He heard the cold howling of the snowstorm outside and the warm rustling of Hikaru's mother in the kitchen downstairs.
"Talk", he said in a low, but determined voice.
"First, Hikaru began timidly, "do you believe in ghosts?".
"No." Akira negated.
"So you don't think that Ogata-sensei could become a spirit if he still had some unfinished business left in this world?"
"If Ogata-san had some unfinished business left he wouldn't have committed suicide."
"Ha-ha…" Hikaru chuckled lowly at Akira's completely serious comment. "Well … about Sai…" Hikaru launched into his story.
Soon Akira found himself carried away on his friend's deep and melodious voice, telling him Sai's story in an almost trancelike chant. Akira heard the storm outside calming down, the bed under him creaking softly whenever there was a movement, the sounds of Hikaru's parents going to bed. All the while he stared at the ceiling, and, slowly, as Hikaru talked on, he found his mind building up images of what Sai could have looked like, with his long, black hair, his tall hat, his daunting play-face that Hikaru described and even the childish side he couldn't believe a thousand year old being possessed and in which he was so alike Hikaru.

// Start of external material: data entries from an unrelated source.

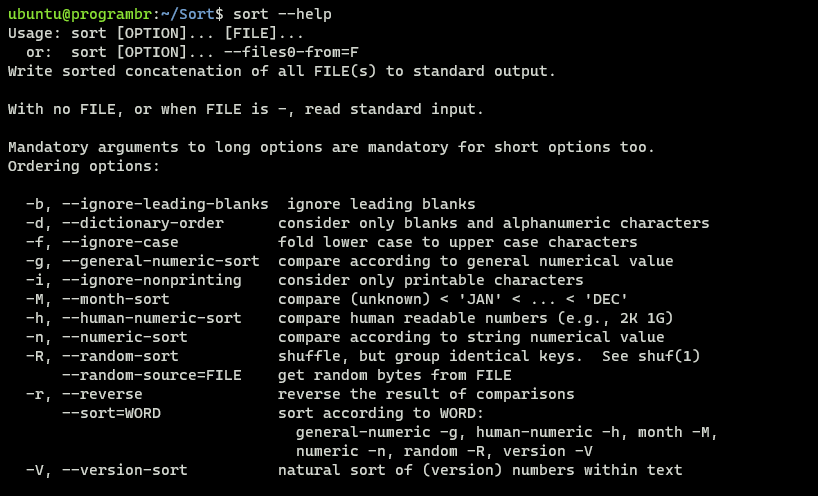
Task: Click the --general-numeric-sort option
Action: pos(161,261)
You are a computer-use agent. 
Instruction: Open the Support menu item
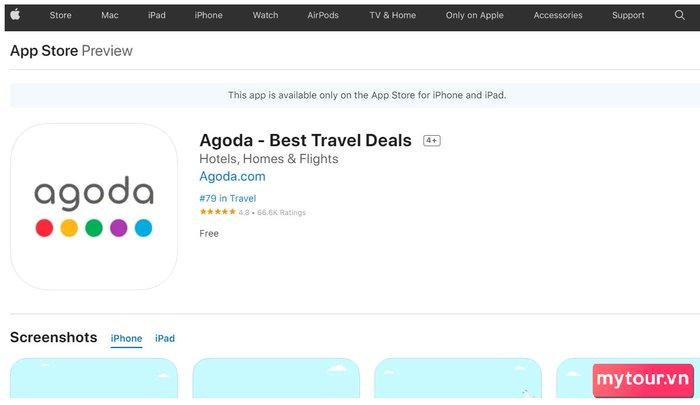(628, 15)
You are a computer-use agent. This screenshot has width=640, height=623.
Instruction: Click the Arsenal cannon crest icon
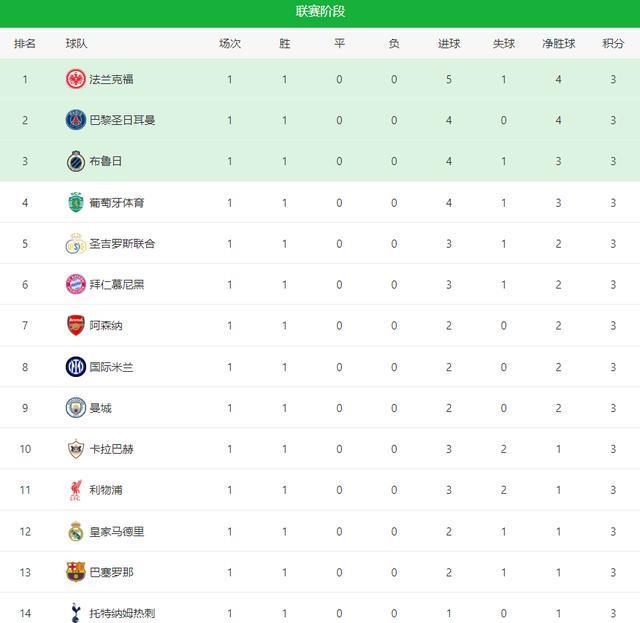pos(76,325)
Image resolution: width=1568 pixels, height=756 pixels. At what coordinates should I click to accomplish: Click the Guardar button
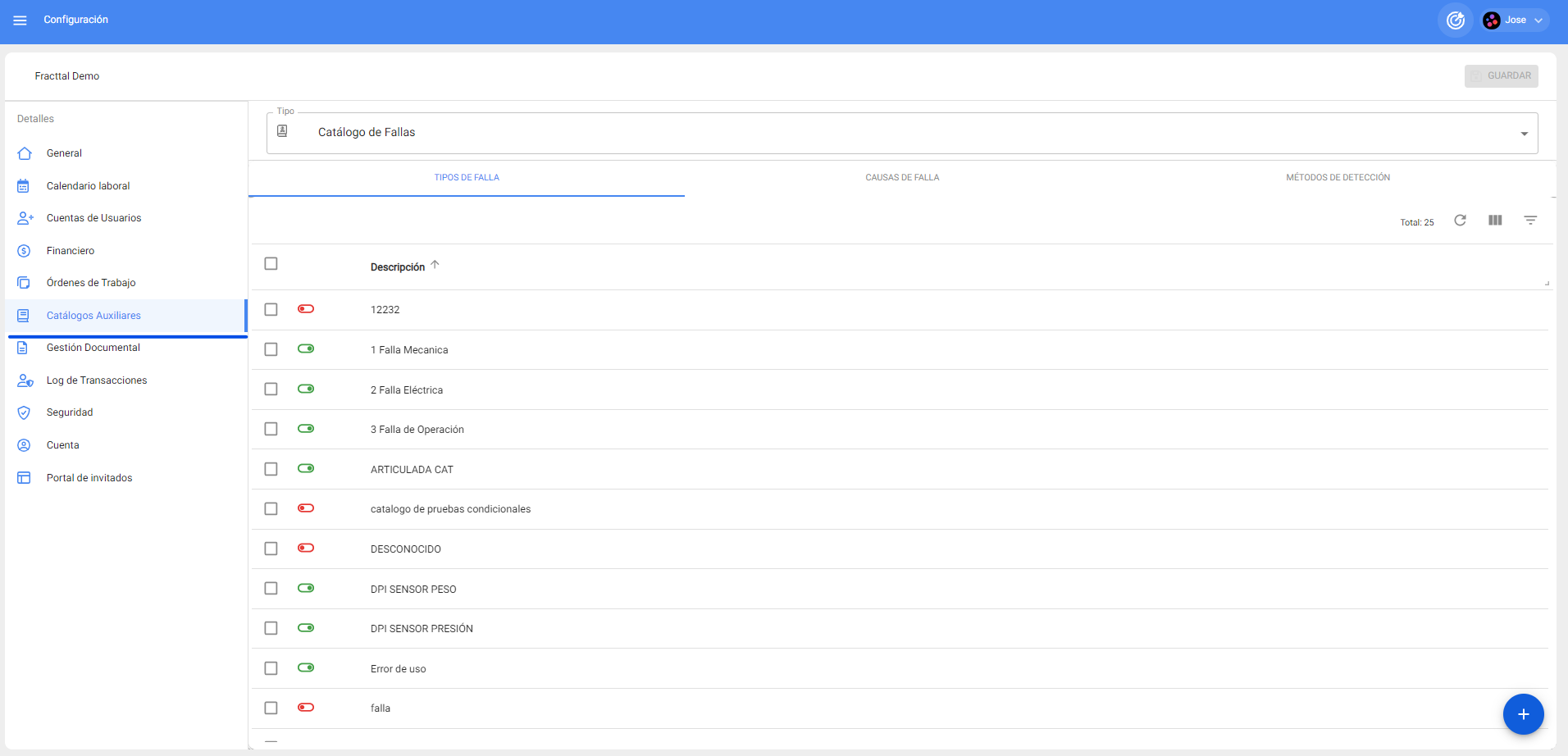tap(1501, 76)
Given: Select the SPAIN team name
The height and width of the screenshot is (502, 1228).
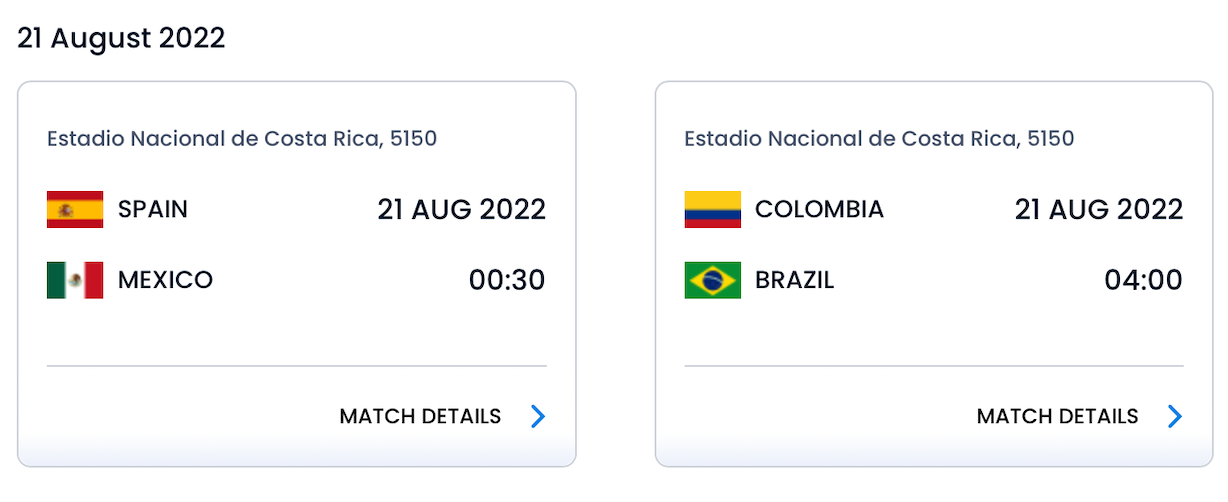Looking at the screenshot, I should [153, 210].
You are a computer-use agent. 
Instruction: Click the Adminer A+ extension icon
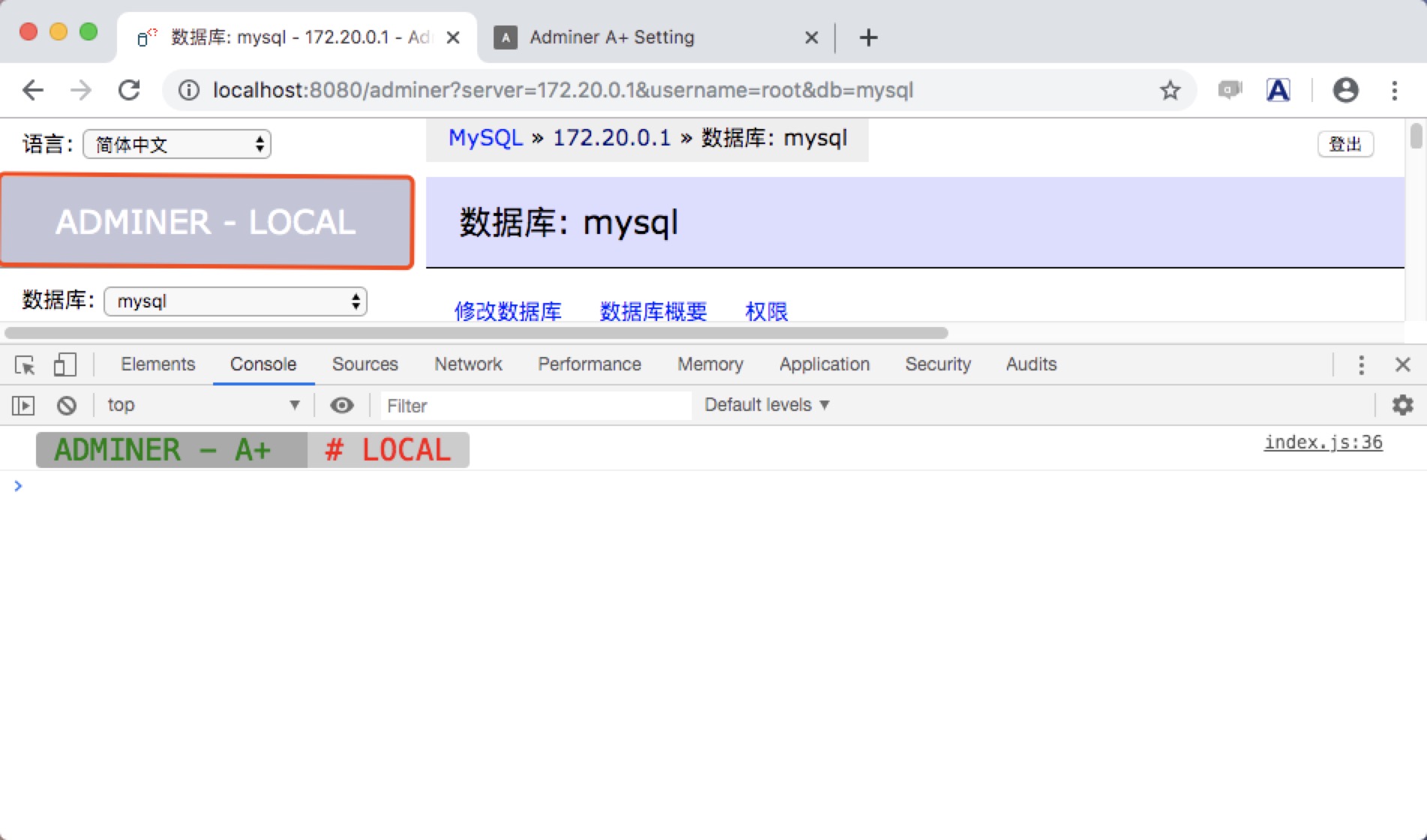(1278, 91)
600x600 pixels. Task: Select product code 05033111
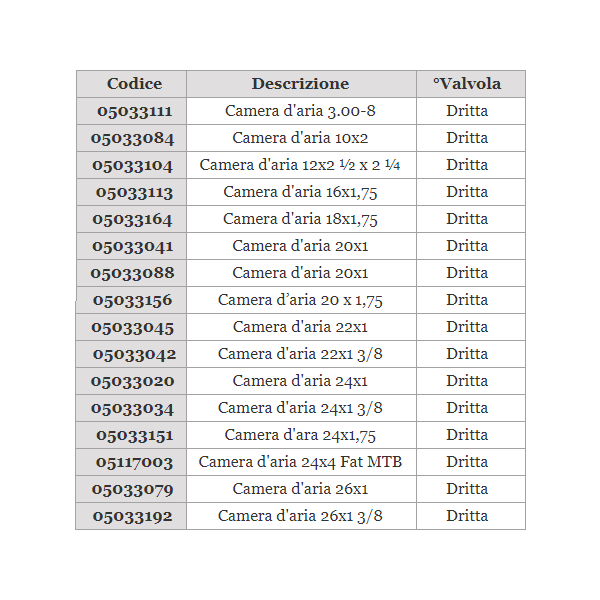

As Hikaru's voice became increasingly melancholic with the ongoing story, Akira was continuously drawn deeper into the tragic happenings that followed after Hikaru's pro exam. Fascinated and engrossed in the story he felt with Hikaru when his best friend and mentor suddenly disappeared, his strenuous but futile search of him and the painful experience of hoping he would come back if he only stopped playing. And finally the relief when he had been 'allowed' to play again.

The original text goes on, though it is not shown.